Anaemia is a common complication of chronic kidney disease and is associated with the development of left ventricular hypertrophy and increased cardiovascular risk. This complication starts when the GFR is below 60 mL/min/1.73 m2 and its prevalence increases with decreasing GFR. Treatment of anaemia in chronic kidney disease can be accomplished with iron supplementation and erythropoiesis stimulating drugs (such as epoietin alfa, epoietin beta, darbepoietin alfa). Erythropoiesis stimulating drugs have substantial health benefits for patients with chronic kidney disease, including improved quality of life, reduced blood transfusion requirements, decreased left ventricular mass, diminished sleep disturbance and enhanced exercise capacity. The vast majority of patients treated with erythropoiesis stimulating drugs require concomitant iron supplementation, either as oral iron or as a periodic intravenous dose.
There is currently no evidence that normalising haemoglobin concentrations in patients with chronic kidney disease improves clinical outcomes. Two large randomised controlled trials and a meta-analysis10have shown increased morbidity and mortality with higher haemoglobin targets. Current practice guidelines therefore recommend a haemoglobin target of 11-12 g/dL for all patients with chronic kidney disease.
Hyperphosphataemia and hyperparathyroidism in chronic kidney disease have been associated with increased vascular calcification, cardiovascular risk and death. This often manifests when the GFR falls below 60 mL/min/1.73 m2. It becomes more prevalent as kidney function declines and is present in most patients having dialysis.

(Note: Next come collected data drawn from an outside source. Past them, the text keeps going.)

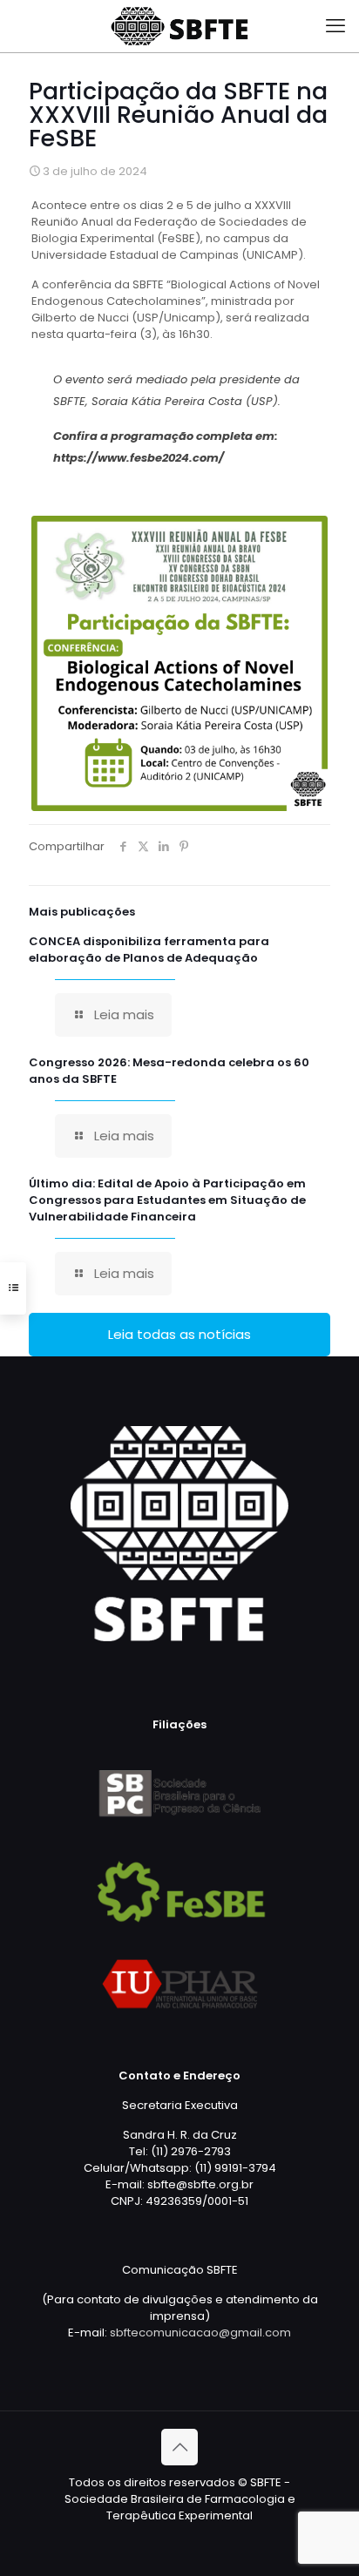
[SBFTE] (179, 26)
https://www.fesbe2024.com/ (138, 458)
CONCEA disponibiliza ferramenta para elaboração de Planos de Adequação (149, 949)
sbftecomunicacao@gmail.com (200, 2332)
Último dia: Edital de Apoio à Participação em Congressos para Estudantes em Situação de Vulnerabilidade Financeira (167, 1200)
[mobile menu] (335, 26)
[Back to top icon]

Although there is no definitive evidence yet that correcting calcium-phosphate balance or secondary hyperparathyroidism improves cardiovascular outcomes, current clinical practice guidelines recommend treatment. This includes varying combinations of dietary phosphate restriction (preferably with the assistance of a renal dietitian), phosphate binder administration with meals (e.g. calcium carbonate, aluminium hydroxide, sevelamer, lanthanum carbonate, magnesium trisilicate), vitamin D supplementation (calcitriol or a vitamin D analogue such as paricalcitol) or calcimimetic therapy (cinacalcet). Recommended targets for treatment include a serum phosphate below 1.65 mmol/L, a serum calcium within the normal range and serum parathyroid hormone approximately 2-3 times the upper reference limit.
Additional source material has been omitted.